DIRECTIONS =
Wherever the word "each" appears in a line of the data, that line should be copied.

-------

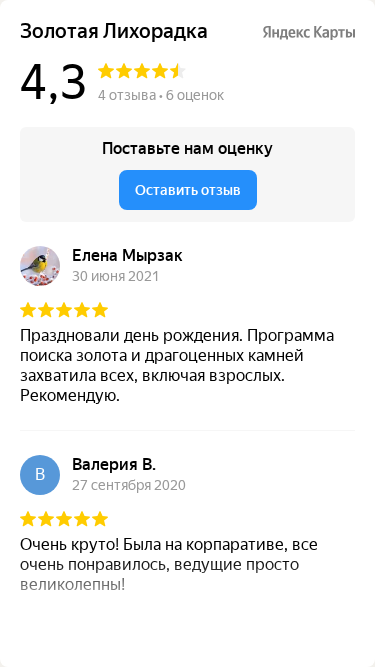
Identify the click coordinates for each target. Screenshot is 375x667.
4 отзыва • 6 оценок (161, 95)
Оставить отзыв (188, 190)
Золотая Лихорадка (114, 31)
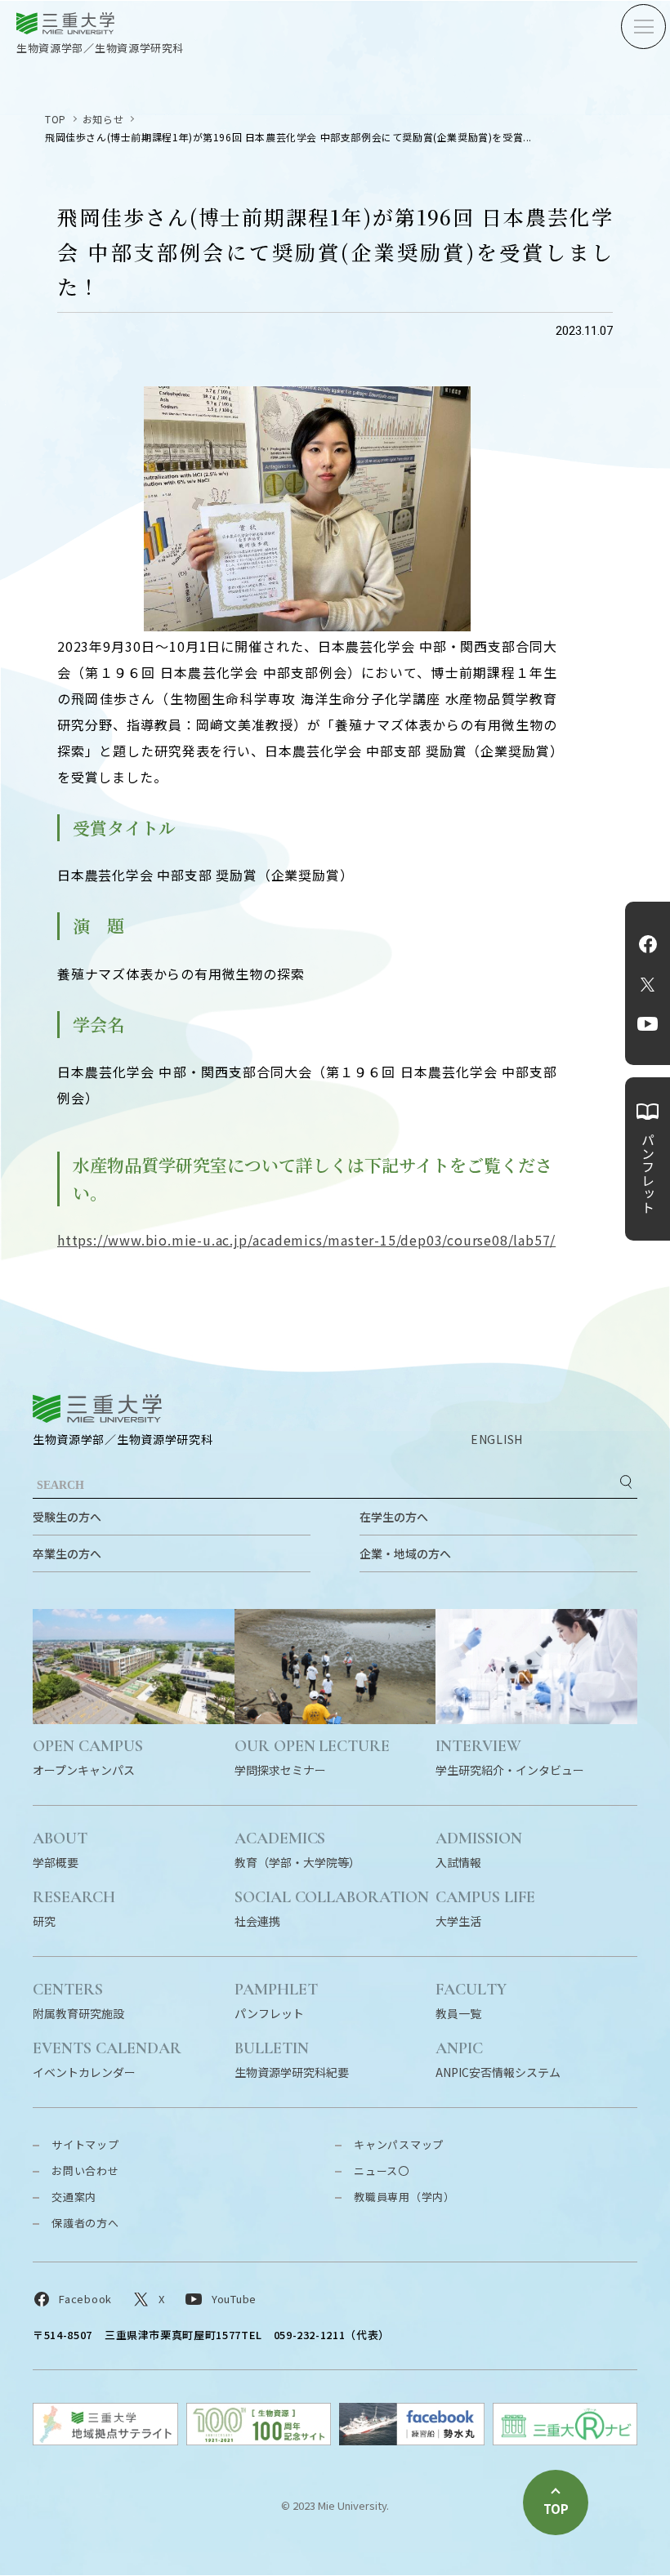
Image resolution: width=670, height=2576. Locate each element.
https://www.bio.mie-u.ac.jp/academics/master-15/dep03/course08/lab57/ (306, 1240)
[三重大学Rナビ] (565, 2440)
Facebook (648, 944)
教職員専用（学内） (404, 2196)
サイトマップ (85, 2144)
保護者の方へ (85, 2223)
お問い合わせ (85, 2170)
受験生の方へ (67, 1517)
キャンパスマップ (399, 2144)
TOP (55, 119)
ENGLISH (497, 1439)
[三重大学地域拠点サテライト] (105, 2440)
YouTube (647, 1024)
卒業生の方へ (67, 1553)
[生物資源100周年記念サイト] (259, 2440)
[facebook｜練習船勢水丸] (412, 2440)
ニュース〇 (381, 2170)
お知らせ (103, 119)
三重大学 (97, 1408)
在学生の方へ (394, 1517)
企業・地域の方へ (405, 1553)
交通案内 (73, 2196)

-------

EXERCISE RESULT =
Identify the click coordinates for each target. Screenshot is 375x667.
Image resolution: width=670, height=2576. Locate each element.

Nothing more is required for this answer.